Receiving funds from a reverse mortgage loan will not impact your Social Security. Similarly, a reverse mortgage has no impact on Medicare. Both Social Security and Medicare are non-means-tested programs, meaning these public benefits are not dependent on your amount of income, savings, capital, or assets, including how much money you receive from a reverse mortgage loan.
However, if you are on Medicaid or receive Supplemental Security Income (SSI), any reverse mortgage proceeds may affect your benefits, because eligibility for these programs is tied to your current financial assets and monthly income. Unlike Social Security and Medicare, Medicaid and SSI are needs-based programs.
Because states set their own eligibility standards, it’s important you know what your particular state’s income and asset limits are. If you are an SSI or Medicaid recipient and your monthly reverse mortgage proceeds put you over your state’s limit, you could jeopardize your eligibility in these needs-based government programs. Therefore, the needle you must thread is making sure the total of your income and reverse mortgage proceeds for a particular month does not exceed your state’s limit.
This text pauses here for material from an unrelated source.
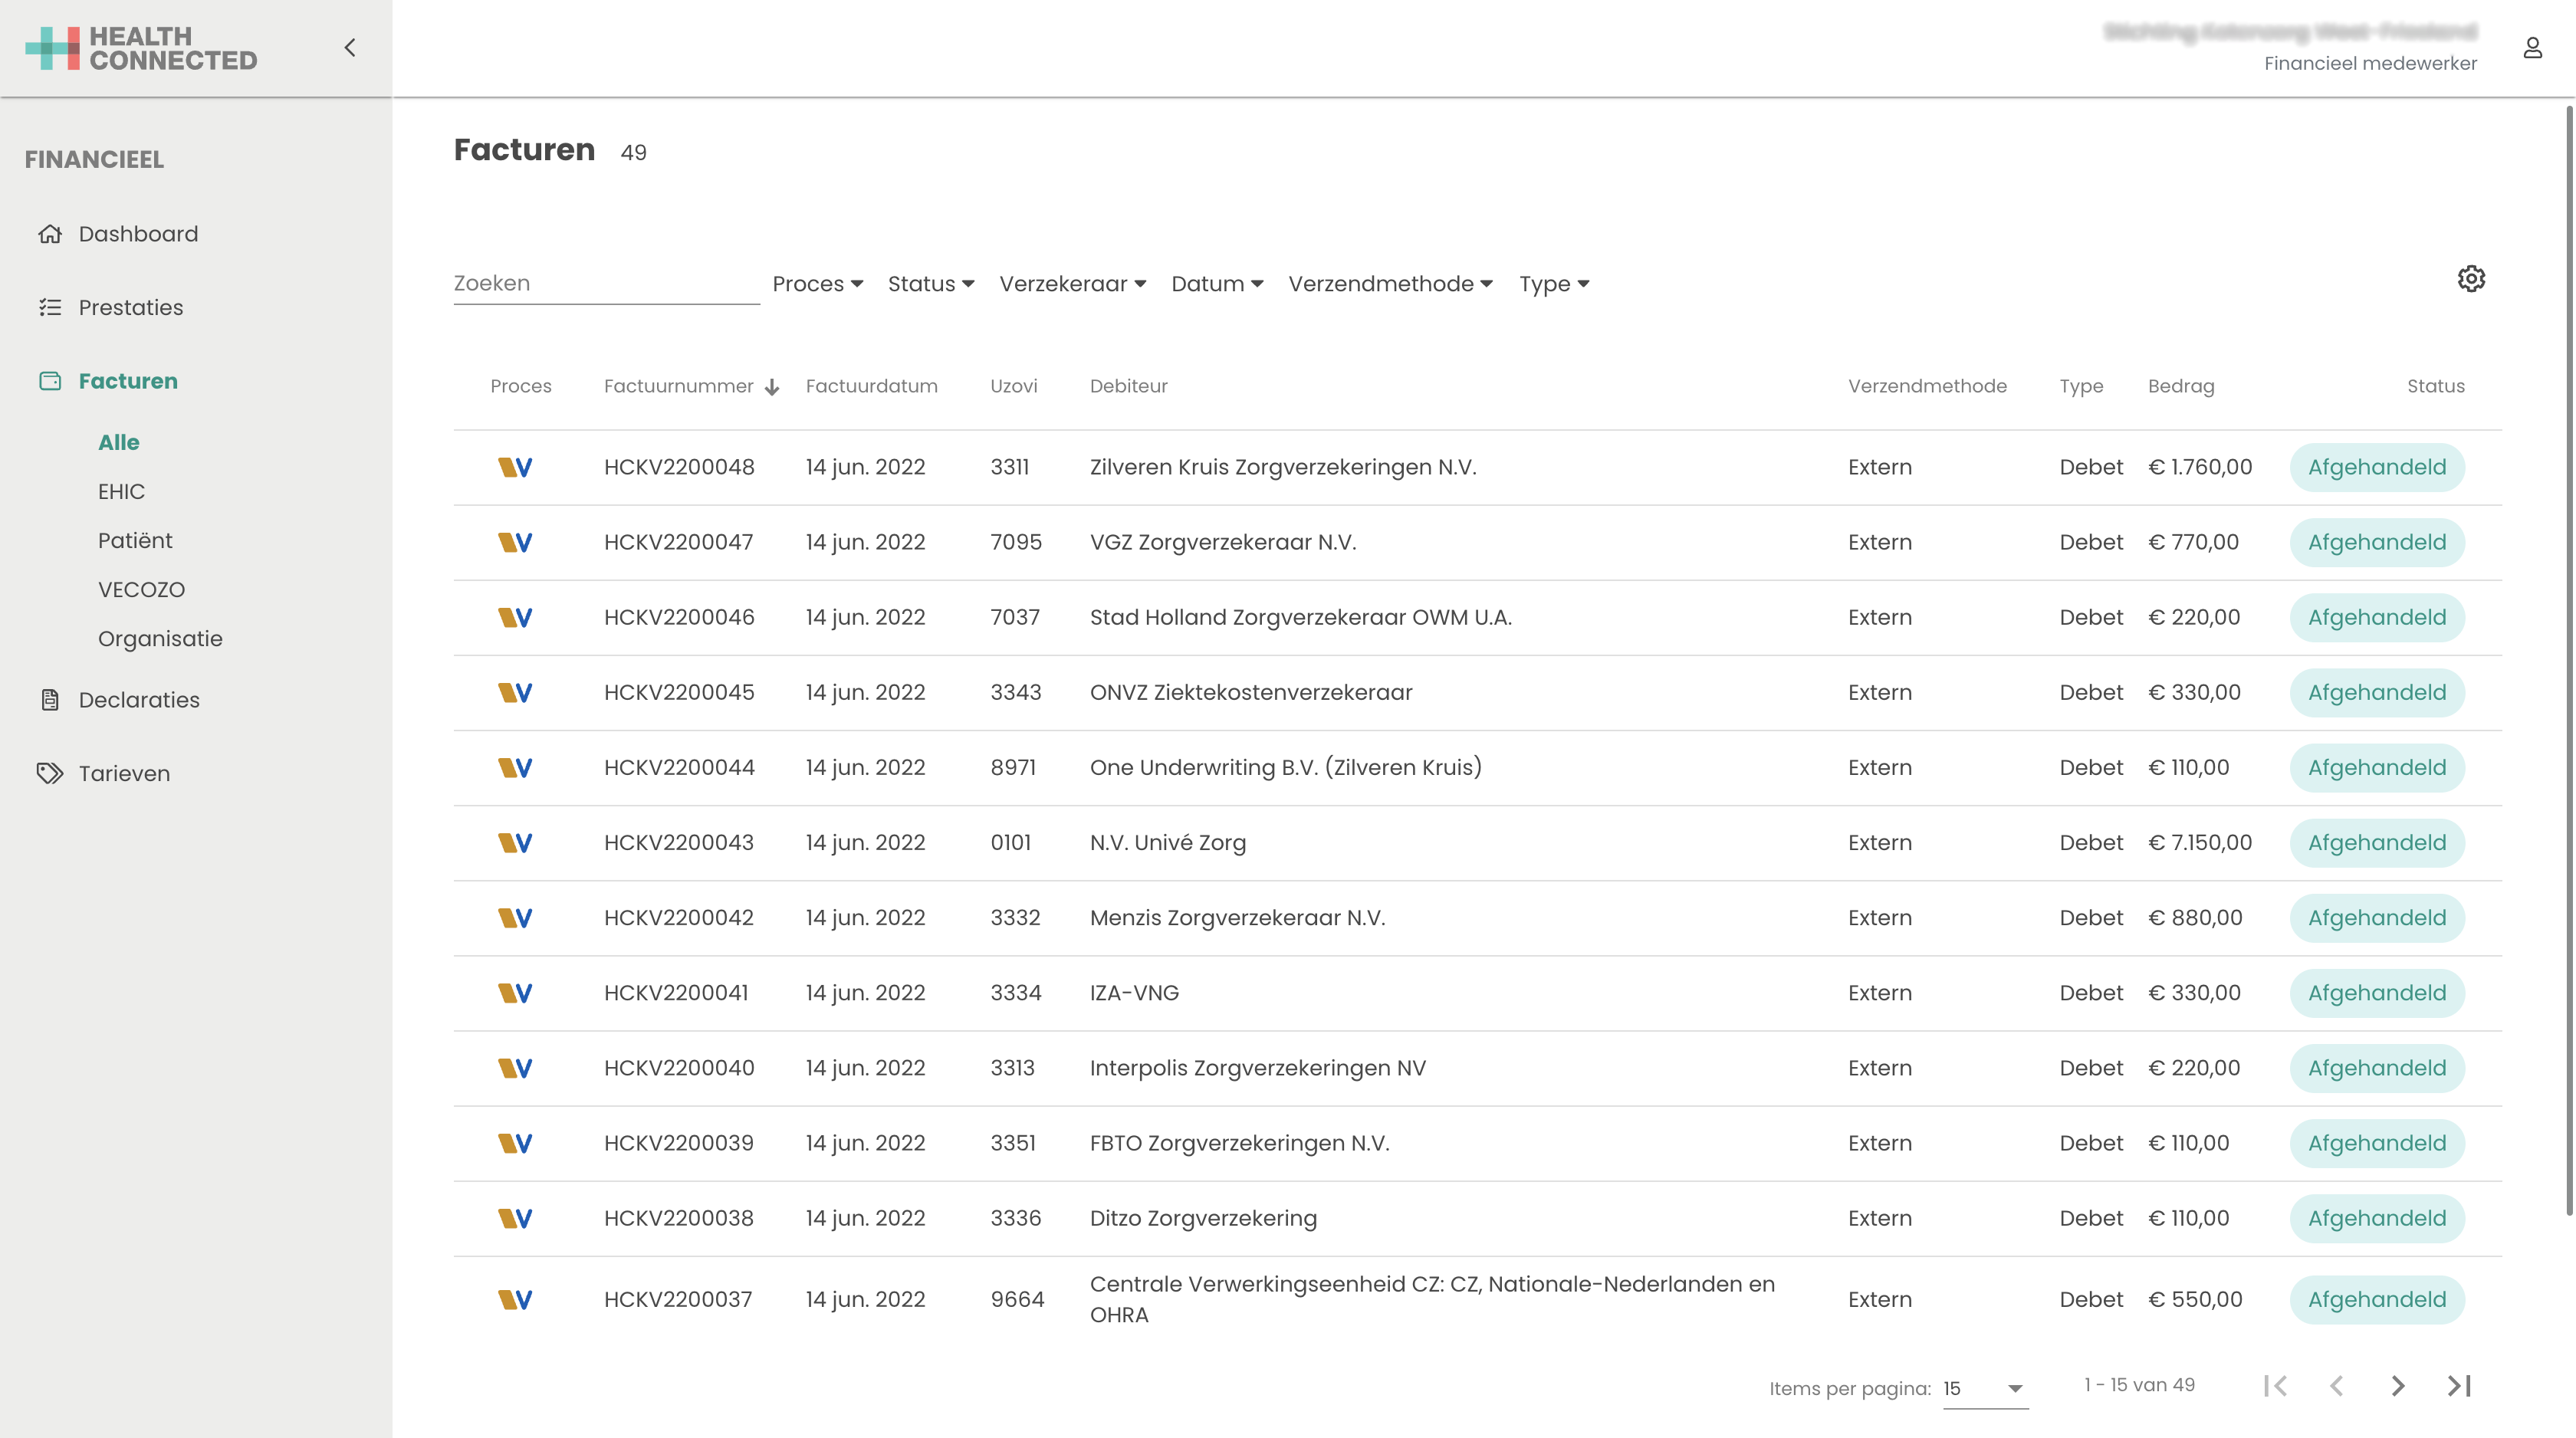Toggle sort arrow on Factuurnummer column

pos(772,387)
One workaround is simply spending your reverse mortgage proceeds in the same month you receive them. Another is opening your reverse mortgage as a line of credit. This strategy generally won’t impact SSI or Medicaid, because a reverse mortgage line of credit is not counted as a liquid asset or income until you actually use it. If you use the line, however, be sure to spend the funds in the same month they are received. If the drawn funds are not spent, they could accumulate and exceed the allowable limit for SSI or Medicaid in your state. To be safe, share your particular situation or plan with your financial advisor or government benefits expert to ensure you will not endanger your eligibility in these needs-based programs.
Reverse Mortgage FAQs
Can a reverse mortgage affect Social Security or Medicare?
Reverse mortgage payments have no impact on Social Security or Medicare eligibility. Regardless of how much cash you receive from a reverse mortgage, the money will have no bearing on these public, non-needs-based benefits. Reverse mortgage payments, however, could impact needs-based programs like Medicaid or SSI.
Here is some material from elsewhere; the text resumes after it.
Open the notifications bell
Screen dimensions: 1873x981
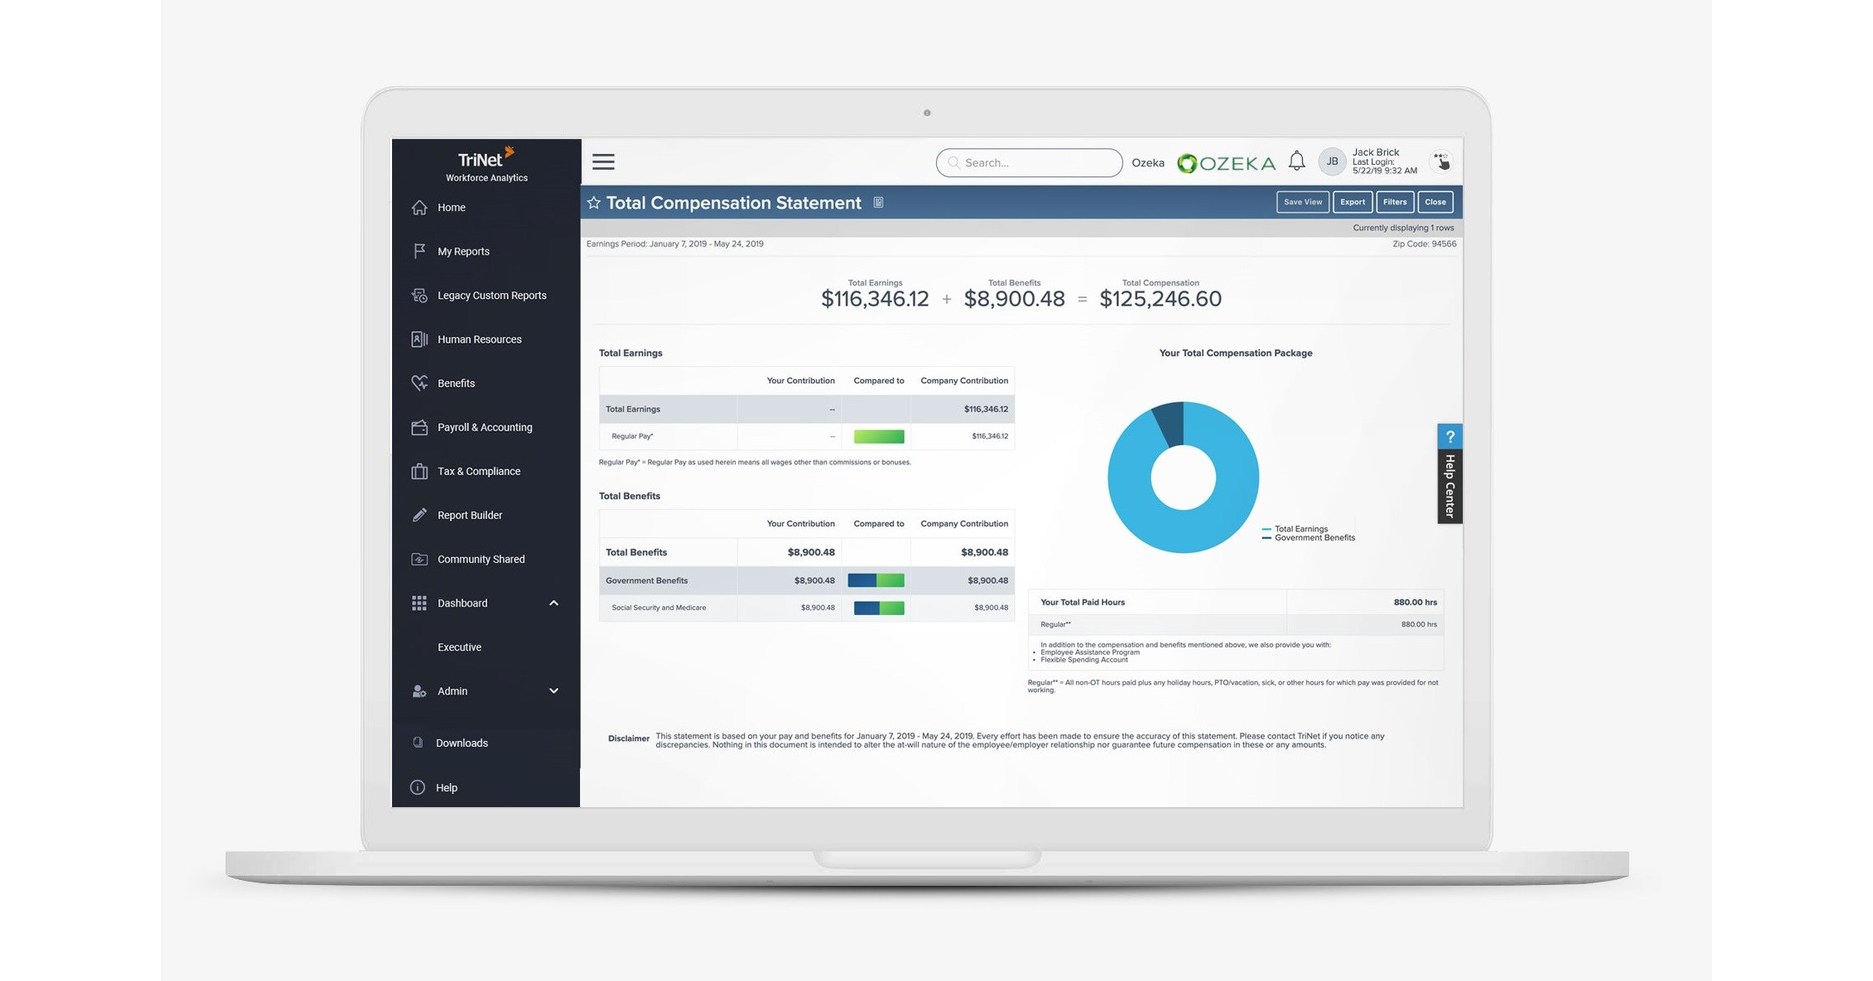[x=1297, y=160]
Does a reverse mortgage count as income?
A reverse mortgage gives you the means to convert some of your home equity into cash. As such, a reverse mortgage is considered a loan, not income. When you sell or move out of your home, pass away, or do not comply with your loan terms, the loan must be repaid. Find out if a reverse mortgage is right for you.
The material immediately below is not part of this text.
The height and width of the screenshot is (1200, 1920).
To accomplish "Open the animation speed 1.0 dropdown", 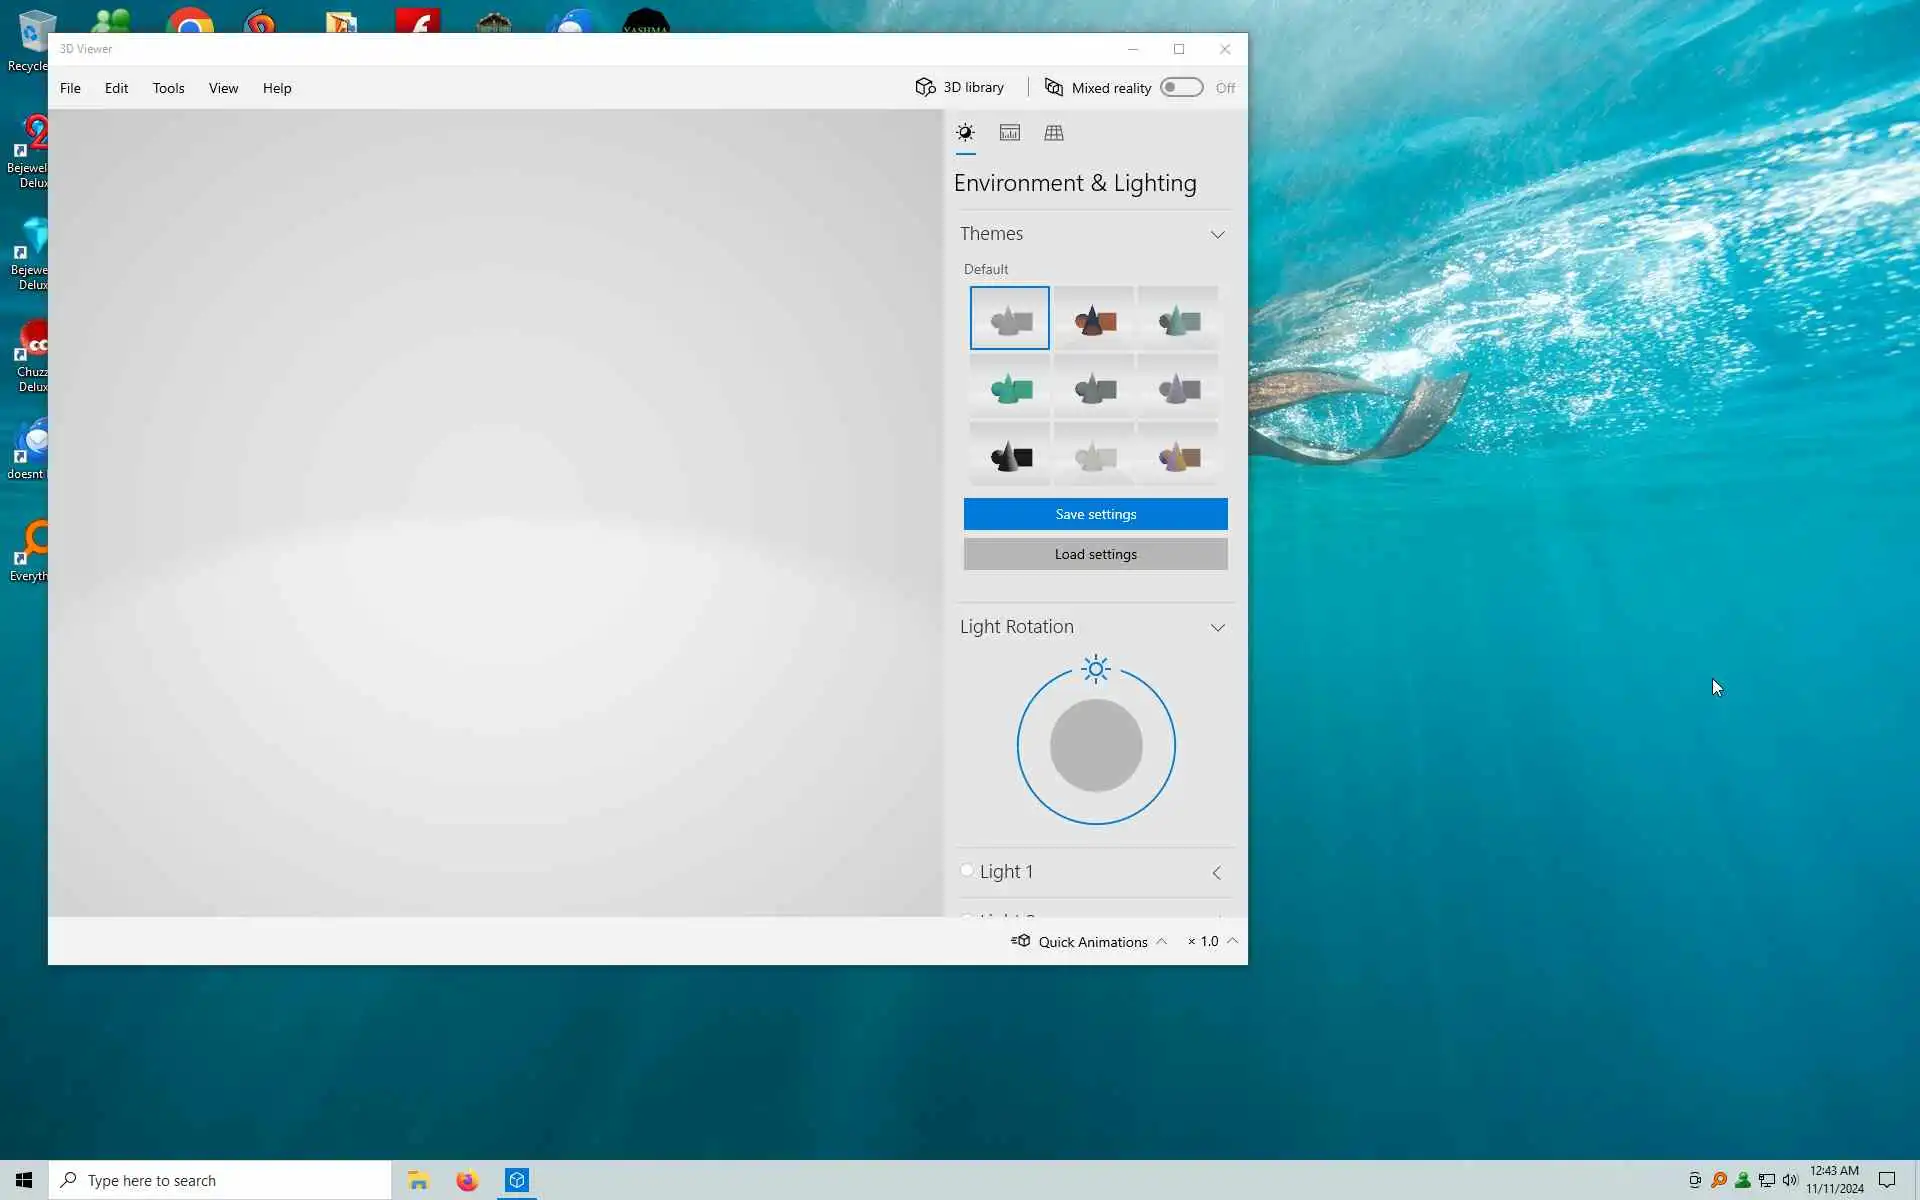I will pos(1213,941).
Does a reverse mortgage affect Medicaid?
Taking out a reverse mortgage could affect Medicaid because eligibility is based on your income and financial assets. If you did not spend all of your reverse mortgage proceeds in the month you received them and are left with countable assets (reverse mortgage funds plus other savings, cash, etc.) that exceeded Medicaid asset limits, you could endanger your Medicaid eligibility. To be safe, contact your Medicaid expert before proceeding with a reverse mortgage.